Aspiration of the voice prosthesis should be thought of when it is missing. These patients may be relatively asymptomatic on presentation and hence a fibre-optic endoscopic examination of the trachea and the main bronchi should be carried out in the out-patient.
A 76 year old man underwent total laryngectomy for laryngeal carcinoma. A tracheo-oesophageal puncture was carried out at the same time and a Provox 2 voice prosthesis was inserted. On discharging from the hospital, arrangements were made for regular follow up in the out patient clinic. The patient reported that his Provox 2 voice prosthesis was missing for few days while attending a routine follow up out patient clinic, 4 months after the operation. He complained of slight difficulty in breathing but remained systemically well.
Examination of the trachea and the main bronchi with a flexible endoscope revealed ‘the missing valve' in the left main bronchus with surrounding granulation tissue obstructing the bronchus. A chest X ray was performed (Fig 1) prior to arranging an emergency bronchoscopy under general anaesthesia to retrieve the prosthesis. Patient was admitted and treated with systemic antibiotics. A repeat Chest X ray confirmed considerable improvement.
Several methods have been advised for the restoration of voice after total laryngectomy.

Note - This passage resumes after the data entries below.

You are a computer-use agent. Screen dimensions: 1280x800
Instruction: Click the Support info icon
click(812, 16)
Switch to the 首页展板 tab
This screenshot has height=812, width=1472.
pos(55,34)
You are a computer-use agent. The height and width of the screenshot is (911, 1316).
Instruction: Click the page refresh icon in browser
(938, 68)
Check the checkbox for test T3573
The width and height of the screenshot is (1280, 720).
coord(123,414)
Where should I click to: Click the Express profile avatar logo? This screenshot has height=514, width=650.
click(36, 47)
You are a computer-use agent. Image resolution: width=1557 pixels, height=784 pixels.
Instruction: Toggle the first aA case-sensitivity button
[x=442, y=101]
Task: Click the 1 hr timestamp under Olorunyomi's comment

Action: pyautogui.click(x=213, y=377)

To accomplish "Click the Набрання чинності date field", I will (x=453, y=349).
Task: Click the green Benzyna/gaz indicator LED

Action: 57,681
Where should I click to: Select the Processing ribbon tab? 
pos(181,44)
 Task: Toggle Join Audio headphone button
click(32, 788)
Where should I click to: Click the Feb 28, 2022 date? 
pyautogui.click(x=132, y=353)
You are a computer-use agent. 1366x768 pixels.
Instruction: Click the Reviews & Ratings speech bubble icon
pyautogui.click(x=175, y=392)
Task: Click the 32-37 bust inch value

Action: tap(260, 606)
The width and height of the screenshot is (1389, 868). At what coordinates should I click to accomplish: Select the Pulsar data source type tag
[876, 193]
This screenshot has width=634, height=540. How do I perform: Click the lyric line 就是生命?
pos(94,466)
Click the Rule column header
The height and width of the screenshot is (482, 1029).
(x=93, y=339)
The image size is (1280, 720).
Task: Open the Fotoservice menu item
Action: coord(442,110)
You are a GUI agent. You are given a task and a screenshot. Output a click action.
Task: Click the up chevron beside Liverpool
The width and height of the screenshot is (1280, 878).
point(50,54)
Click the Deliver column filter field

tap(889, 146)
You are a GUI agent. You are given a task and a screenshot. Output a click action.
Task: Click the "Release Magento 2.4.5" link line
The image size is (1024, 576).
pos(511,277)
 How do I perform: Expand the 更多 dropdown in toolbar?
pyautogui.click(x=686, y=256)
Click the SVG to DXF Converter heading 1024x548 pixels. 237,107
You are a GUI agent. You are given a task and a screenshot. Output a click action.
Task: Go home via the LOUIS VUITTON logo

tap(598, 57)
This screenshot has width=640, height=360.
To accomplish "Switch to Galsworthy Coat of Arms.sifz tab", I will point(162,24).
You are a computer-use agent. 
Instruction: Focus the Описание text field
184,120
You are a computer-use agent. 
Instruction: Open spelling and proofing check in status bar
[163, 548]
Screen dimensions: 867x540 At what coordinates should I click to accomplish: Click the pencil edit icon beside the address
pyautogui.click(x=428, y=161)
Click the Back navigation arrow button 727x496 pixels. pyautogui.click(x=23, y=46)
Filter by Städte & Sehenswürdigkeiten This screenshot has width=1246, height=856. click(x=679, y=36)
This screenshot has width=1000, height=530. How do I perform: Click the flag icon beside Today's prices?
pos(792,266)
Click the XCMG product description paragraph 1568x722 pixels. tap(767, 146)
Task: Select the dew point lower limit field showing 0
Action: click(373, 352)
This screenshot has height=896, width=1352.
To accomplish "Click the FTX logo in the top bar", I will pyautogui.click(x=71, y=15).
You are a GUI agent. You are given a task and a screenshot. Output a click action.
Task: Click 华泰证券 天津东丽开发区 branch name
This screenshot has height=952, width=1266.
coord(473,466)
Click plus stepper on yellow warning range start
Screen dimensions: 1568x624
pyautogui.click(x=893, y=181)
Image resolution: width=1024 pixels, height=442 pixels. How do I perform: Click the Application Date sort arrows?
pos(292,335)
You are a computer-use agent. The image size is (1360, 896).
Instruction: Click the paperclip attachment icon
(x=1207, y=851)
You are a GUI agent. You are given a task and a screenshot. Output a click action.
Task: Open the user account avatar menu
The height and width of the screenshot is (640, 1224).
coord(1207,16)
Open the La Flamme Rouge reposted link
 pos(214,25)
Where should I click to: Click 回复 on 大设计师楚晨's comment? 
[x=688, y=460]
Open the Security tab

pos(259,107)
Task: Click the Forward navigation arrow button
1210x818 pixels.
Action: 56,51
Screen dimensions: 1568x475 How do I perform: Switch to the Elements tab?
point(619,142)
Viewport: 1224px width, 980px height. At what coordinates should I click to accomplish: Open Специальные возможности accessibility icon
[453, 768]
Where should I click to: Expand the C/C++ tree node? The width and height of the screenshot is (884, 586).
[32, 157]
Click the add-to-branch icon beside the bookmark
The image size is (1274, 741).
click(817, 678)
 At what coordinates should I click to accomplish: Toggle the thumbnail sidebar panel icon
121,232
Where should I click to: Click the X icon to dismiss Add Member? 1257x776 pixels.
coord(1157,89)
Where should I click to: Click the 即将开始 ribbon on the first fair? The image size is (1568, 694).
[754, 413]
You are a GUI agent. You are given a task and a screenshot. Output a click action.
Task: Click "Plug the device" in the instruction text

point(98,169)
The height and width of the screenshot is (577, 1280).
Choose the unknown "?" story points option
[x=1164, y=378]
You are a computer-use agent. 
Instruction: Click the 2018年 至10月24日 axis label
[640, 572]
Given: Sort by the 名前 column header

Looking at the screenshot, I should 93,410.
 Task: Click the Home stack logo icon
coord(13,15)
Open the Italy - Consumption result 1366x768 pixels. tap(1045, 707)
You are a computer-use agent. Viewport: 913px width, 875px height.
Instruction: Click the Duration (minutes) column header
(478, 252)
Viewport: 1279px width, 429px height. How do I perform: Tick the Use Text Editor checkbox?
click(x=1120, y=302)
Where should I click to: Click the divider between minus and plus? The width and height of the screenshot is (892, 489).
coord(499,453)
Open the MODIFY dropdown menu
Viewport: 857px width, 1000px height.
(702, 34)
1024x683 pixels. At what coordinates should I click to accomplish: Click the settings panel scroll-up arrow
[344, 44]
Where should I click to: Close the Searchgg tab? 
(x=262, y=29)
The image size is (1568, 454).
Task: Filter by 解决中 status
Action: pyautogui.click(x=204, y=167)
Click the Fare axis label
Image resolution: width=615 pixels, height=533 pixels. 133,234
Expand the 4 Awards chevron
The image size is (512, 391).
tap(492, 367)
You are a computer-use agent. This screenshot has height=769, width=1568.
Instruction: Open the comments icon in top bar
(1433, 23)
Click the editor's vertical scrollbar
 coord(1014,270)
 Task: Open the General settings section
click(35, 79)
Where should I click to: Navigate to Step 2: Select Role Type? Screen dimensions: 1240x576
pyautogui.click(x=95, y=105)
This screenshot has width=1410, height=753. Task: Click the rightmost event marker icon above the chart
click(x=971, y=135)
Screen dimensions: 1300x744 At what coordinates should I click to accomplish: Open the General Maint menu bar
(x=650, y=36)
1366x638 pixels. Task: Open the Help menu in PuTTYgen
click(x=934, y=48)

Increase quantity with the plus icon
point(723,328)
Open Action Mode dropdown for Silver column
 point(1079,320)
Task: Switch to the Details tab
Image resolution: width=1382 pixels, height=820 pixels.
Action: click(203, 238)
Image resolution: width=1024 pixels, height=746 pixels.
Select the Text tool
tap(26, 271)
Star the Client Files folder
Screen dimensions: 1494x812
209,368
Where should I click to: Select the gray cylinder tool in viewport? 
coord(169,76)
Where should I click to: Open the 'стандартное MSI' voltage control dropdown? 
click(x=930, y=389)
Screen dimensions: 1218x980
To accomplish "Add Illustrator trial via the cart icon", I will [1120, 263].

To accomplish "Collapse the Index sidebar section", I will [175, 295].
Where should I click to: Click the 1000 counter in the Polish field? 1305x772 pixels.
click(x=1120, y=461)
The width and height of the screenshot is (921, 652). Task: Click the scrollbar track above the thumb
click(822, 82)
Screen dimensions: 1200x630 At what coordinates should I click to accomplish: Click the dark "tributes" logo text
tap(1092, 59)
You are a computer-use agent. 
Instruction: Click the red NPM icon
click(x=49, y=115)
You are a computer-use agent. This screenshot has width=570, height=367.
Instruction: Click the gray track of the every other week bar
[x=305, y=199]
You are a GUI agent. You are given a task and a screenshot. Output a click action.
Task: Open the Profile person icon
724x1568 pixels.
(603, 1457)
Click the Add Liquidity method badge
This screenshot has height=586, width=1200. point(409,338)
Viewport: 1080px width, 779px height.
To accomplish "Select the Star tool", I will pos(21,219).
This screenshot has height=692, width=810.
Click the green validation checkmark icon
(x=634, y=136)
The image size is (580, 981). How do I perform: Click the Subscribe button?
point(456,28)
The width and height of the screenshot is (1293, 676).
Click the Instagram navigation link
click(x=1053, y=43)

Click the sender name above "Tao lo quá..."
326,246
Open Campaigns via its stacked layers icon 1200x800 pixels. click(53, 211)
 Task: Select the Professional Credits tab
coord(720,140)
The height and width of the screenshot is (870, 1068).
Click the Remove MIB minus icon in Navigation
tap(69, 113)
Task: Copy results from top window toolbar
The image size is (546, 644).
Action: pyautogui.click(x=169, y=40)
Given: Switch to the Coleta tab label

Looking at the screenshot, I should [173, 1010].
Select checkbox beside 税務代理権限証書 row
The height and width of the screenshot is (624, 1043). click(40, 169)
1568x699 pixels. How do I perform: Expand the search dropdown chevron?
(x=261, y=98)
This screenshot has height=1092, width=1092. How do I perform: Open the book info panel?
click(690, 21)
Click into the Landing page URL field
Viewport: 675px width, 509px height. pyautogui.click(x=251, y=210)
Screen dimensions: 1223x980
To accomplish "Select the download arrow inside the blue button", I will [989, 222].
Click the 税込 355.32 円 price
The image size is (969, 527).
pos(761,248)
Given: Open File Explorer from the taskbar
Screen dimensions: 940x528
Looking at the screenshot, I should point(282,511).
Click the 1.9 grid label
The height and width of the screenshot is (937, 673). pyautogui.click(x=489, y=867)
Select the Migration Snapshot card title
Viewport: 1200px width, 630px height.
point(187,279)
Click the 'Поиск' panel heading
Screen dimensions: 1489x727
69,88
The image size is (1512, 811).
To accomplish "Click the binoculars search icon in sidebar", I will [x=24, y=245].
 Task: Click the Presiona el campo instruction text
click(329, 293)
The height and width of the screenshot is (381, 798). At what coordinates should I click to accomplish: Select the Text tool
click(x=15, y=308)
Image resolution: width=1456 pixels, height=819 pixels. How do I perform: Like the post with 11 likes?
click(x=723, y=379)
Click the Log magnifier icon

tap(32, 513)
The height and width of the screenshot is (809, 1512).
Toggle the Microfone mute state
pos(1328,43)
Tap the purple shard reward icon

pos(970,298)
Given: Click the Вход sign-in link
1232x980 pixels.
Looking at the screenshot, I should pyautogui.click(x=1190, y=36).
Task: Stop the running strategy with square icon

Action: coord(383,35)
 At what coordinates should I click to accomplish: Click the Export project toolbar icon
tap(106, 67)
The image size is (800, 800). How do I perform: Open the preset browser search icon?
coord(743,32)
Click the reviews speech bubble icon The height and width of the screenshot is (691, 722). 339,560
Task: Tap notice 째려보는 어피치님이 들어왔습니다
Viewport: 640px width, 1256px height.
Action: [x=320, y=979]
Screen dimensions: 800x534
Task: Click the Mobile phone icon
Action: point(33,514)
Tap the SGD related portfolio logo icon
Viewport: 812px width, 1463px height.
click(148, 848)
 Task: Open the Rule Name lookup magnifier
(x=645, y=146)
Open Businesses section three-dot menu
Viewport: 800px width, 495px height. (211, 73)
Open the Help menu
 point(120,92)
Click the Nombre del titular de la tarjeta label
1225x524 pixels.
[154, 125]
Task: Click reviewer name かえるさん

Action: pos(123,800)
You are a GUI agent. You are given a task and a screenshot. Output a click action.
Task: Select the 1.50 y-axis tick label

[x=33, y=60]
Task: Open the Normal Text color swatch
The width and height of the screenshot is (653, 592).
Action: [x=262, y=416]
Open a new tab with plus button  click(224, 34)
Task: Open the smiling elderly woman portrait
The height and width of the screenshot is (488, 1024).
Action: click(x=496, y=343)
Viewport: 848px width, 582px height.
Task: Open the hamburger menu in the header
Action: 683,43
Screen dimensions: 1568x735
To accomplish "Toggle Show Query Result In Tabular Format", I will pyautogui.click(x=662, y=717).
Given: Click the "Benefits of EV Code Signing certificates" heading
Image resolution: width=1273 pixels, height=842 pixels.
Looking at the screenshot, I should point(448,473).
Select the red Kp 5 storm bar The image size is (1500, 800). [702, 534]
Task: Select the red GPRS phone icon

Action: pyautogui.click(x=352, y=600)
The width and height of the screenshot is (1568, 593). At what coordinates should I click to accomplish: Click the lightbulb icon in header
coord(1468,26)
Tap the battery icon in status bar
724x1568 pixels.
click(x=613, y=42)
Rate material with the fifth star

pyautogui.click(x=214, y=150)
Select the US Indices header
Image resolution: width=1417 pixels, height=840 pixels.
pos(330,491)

The Provox voice prosthesis is a silicone device for surgical rehabilitation of voice in laryngectomised patients. The prosthesis is placed in a fistula created through the tracheo-oesophageal wall either at the time of the primary operation or later as a second stage independent procedure. The prosthesis is self retaining and has got an average life span of 3-6 months. Of the various prostheses currently available, the Provox has been the most popular due to its superior design. Provox 2 is a second generation prosthesis and can be inserted through the tracheostoma as an anterograde procedure.
Aspiration of the voice prosthesis is a complication reported before1. This usually occurs when the patient himself attempts to replace the prosthesis in the tracheo-oesophageal puncture. Replacing the Provox 2 valve is done almost exclusively in a hospital setting either by an otolaryngologist or by a speech therapist. Even when aspiration occurs, the prosthesis usually lodges above the carina2. Good stomal occlusion followed by a forceful cough is all that is necessary to expel the lodged prosthesis. Total collapse of an entire side of the lung as happened in our case is extremely rare. However, severe pneumonia induced by aspiration of a voice prosthesis has been reported3.